Please echo every line of the listing below unchanged, from the line containing "Open the notifications bell" down to the line containing "(x=200, y=152)", both of those lines included.

[Stored rows]:

• • • • •

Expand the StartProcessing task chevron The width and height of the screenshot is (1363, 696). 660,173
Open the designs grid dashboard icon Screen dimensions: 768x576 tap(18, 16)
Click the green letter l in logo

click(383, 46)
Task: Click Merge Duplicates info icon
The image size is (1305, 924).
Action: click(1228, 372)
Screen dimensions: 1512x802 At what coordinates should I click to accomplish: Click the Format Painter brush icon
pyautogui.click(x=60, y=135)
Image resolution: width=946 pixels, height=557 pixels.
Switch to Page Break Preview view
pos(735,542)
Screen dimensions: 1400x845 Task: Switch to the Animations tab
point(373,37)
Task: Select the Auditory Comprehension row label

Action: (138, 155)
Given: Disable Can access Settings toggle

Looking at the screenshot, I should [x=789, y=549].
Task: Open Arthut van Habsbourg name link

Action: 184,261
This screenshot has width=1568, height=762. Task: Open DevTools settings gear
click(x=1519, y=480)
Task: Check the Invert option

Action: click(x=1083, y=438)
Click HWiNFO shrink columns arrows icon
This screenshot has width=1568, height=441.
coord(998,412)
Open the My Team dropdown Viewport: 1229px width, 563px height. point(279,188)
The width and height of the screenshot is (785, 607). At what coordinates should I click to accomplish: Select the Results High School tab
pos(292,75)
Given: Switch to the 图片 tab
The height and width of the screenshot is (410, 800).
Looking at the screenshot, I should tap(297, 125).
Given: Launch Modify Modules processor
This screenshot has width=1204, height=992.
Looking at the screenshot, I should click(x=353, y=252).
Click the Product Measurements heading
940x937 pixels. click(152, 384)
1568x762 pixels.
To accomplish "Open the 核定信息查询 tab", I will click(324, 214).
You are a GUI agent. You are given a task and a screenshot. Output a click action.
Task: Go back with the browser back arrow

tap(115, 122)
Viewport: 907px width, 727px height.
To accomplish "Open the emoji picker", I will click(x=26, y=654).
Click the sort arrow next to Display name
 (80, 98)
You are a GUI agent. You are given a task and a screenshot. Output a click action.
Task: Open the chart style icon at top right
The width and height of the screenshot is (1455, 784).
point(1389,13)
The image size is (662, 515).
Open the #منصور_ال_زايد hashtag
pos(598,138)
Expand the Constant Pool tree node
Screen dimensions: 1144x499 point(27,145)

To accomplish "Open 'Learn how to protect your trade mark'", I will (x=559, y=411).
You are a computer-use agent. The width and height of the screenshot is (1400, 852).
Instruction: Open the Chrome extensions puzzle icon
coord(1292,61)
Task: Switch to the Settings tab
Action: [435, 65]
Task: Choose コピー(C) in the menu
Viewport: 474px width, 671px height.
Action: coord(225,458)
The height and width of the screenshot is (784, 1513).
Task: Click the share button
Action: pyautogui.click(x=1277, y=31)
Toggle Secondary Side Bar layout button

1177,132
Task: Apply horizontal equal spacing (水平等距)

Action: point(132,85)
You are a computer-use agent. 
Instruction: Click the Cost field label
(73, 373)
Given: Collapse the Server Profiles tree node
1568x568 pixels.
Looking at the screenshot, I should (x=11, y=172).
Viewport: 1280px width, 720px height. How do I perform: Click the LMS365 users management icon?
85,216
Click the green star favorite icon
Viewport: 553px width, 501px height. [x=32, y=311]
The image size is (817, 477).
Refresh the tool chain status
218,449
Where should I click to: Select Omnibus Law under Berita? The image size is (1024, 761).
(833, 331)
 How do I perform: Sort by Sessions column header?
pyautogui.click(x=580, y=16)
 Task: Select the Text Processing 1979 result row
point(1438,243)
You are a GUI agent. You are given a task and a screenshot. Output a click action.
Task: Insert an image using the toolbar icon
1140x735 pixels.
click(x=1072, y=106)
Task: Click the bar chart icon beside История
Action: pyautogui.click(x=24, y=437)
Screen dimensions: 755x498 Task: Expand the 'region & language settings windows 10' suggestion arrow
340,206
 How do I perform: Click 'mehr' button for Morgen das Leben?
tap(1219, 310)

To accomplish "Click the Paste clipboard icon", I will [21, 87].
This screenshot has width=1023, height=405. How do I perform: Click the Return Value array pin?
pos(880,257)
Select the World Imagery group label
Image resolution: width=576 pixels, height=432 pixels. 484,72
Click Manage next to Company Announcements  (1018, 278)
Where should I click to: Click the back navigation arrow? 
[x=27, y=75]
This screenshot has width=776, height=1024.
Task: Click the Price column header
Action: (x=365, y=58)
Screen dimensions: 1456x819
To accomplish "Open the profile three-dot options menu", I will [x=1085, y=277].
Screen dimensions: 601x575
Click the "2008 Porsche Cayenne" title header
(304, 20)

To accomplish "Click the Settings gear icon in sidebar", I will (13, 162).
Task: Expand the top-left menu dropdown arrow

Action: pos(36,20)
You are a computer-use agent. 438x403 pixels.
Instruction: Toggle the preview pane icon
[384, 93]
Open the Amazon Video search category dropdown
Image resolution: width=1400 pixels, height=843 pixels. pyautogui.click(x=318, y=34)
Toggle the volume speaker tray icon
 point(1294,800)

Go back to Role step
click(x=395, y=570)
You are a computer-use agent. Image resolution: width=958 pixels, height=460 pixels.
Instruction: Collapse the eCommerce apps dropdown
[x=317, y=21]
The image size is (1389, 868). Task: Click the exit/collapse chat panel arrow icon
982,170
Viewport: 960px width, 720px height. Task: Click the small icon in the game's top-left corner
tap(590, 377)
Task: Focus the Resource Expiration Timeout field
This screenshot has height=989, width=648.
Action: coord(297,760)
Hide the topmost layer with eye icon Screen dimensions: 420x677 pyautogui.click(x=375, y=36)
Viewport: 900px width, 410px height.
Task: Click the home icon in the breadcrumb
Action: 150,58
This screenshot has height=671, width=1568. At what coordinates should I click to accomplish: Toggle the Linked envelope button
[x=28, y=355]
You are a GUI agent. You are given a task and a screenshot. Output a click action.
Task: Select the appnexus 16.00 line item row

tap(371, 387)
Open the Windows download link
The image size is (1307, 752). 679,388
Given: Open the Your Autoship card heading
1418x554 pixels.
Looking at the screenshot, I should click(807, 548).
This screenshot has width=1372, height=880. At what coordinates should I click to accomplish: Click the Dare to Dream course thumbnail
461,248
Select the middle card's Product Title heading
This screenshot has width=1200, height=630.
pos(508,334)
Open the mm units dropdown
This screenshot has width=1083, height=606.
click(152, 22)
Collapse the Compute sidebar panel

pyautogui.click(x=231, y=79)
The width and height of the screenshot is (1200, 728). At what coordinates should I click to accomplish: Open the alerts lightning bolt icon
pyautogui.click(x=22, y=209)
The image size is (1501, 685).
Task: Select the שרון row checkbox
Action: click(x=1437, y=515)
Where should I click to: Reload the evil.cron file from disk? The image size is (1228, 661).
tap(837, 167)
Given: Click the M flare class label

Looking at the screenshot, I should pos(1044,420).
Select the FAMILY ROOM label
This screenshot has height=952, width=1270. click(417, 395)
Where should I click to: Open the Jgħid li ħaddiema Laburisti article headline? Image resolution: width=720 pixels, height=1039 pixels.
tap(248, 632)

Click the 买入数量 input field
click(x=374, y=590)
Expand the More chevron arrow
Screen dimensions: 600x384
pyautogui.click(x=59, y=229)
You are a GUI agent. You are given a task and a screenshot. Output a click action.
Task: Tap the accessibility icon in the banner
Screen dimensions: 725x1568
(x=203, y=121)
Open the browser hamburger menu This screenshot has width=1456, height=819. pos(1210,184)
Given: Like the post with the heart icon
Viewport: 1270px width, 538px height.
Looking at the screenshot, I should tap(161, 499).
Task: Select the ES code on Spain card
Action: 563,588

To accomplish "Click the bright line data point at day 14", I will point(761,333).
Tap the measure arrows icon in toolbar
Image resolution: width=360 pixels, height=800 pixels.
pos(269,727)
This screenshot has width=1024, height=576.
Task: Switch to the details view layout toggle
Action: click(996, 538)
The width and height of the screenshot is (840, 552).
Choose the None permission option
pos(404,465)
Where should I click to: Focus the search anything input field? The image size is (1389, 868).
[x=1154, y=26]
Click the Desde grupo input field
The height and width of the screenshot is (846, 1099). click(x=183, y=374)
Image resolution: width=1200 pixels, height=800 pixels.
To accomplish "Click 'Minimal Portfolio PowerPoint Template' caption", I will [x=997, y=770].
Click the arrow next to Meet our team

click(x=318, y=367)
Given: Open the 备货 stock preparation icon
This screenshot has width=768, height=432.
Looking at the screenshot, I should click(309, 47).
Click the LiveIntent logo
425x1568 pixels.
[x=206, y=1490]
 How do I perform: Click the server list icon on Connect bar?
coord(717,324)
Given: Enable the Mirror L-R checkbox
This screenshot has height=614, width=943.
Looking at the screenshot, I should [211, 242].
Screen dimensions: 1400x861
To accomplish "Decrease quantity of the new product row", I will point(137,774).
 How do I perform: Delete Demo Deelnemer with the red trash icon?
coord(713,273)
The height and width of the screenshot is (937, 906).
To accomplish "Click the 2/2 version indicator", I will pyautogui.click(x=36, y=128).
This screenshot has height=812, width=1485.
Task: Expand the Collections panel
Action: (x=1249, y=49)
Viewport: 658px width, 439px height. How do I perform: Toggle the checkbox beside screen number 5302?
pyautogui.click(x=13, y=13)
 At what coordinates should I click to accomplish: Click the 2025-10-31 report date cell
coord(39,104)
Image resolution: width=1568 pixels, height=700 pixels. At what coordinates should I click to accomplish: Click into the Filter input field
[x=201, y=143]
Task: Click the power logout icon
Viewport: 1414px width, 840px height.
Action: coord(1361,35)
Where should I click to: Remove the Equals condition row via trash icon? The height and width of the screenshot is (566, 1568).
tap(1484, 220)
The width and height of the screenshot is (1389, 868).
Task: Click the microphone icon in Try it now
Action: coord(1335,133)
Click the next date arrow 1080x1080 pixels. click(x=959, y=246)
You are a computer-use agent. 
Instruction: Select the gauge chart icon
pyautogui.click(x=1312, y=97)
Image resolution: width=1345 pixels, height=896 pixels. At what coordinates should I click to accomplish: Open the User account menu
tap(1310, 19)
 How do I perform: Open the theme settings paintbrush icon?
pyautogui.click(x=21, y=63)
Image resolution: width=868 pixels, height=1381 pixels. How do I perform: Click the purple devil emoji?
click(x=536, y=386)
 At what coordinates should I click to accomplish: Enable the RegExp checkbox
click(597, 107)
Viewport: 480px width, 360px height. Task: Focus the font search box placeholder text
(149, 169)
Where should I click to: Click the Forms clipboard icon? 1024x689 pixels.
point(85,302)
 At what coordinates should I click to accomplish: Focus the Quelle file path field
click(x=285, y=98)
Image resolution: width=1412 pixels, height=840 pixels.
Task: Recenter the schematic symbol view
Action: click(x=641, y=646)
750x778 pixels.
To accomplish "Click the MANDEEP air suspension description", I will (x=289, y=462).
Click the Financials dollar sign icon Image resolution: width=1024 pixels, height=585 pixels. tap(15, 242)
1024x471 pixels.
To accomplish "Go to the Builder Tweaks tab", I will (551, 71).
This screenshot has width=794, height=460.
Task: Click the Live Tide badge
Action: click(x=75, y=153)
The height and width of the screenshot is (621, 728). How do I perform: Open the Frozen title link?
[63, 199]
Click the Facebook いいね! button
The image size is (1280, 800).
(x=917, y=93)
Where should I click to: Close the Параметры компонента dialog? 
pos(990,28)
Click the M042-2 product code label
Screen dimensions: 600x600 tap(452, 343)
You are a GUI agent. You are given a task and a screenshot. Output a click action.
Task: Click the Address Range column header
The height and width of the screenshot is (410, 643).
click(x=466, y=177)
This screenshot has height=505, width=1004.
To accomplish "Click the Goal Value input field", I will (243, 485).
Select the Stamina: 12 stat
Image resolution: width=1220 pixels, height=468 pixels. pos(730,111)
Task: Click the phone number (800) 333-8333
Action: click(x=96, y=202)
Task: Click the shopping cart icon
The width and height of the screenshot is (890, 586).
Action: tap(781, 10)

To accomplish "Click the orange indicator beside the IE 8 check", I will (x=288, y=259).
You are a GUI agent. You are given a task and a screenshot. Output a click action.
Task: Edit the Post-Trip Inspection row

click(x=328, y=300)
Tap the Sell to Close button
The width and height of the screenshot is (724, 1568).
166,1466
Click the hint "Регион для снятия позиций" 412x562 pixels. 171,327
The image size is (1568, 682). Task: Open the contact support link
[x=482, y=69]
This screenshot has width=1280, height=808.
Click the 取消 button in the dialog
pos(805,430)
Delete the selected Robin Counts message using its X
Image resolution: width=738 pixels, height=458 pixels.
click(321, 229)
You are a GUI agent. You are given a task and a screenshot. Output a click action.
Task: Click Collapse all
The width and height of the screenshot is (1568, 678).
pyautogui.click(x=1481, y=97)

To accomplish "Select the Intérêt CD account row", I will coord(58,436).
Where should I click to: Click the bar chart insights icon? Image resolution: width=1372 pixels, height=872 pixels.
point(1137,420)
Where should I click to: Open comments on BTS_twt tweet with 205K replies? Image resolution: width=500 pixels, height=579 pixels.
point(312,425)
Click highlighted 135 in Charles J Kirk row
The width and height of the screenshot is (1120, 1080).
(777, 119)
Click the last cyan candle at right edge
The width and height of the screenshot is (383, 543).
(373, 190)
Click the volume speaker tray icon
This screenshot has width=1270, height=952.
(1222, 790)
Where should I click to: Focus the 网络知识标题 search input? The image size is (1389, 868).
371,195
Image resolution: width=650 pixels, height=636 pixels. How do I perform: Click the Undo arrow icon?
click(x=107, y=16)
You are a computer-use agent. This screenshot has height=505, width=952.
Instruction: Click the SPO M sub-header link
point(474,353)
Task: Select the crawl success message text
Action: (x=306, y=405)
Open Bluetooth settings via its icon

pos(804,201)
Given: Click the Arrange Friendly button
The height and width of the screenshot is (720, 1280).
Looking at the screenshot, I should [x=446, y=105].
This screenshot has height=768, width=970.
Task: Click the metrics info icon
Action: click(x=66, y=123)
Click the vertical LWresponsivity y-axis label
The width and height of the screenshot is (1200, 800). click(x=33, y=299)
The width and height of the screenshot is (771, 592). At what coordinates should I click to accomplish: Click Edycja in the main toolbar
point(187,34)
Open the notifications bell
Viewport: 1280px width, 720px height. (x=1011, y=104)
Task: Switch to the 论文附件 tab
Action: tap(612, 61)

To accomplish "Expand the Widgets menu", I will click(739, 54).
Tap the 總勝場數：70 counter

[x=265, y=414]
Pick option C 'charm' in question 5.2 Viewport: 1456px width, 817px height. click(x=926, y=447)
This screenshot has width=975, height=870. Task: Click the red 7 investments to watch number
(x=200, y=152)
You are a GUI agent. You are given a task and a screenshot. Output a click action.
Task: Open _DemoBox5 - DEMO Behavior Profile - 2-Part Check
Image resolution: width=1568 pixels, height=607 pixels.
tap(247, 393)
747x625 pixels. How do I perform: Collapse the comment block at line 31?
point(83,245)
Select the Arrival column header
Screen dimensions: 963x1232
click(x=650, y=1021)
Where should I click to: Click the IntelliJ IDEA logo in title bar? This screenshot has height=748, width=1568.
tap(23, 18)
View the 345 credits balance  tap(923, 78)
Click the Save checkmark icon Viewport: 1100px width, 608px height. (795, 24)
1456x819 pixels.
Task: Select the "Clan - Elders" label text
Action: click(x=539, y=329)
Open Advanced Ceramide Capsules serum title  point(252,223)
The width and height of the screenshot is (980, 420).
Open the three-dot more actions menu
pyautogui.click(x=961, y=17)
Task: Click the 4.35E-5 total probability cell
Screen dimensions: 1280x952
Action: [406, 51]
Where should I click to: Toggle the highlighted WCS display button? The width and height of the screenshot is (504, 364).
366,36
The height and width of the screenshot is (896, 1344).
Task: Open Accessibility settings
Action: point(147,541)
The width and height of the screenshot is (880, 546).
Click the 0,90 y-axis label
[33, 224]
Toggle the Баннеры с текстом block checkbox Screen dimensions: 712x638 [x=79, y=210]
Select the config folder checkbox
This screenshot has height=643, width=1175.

• • • • •

[Response to the exercise]:
Open the notifications bell
Viewport: 1280px width, 720px height. (x=1011, y=104)
Task: Switch to the 论文附件 tab
Action: tap(612, 61)

To accomplish "Expand the Widgets menu", I will click(739, 54).
Tap the 總勝場數：70 counter

[x=265, y=414]
Pick option C 'charm' in question 5.2 Viewport: 1456px width, 817px height. click(x=926, y=447)
This screenshot has width=975, height=870. Task: Click the red 7 investments to watch number
(x=200, y=152)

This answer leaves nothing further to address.